#### TASK DETAILS:
Begin at the line that contains "Image resolution: width=1024" and repeat every line from there to the end of the records below, inclusive, without adding any other line.

#### Extracted records:

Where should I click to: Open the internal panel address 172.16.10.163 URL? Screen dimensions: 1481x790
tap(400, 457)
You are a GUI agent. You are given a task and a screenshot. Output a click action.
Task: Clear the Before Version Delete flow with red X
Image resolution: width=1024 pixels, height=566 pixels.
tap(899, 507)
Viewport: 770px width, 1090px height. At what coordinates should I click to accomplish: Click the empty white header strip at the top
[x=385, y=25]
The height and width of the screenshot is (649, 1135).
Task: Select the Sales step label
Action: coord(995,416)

#### TASK RESULT:
Image resolution: width=1024 pixels, height=566 pixels.
tap(899, 507)
Viewport: 770px width, 1090px height. At what coordinates should I click to accomplish: Click the empty white header strip at the top
[x=385, y=25]
The height and width of the screenshot is (649, 1135).
Task: Select the Sales step label
Action: coord(995,416)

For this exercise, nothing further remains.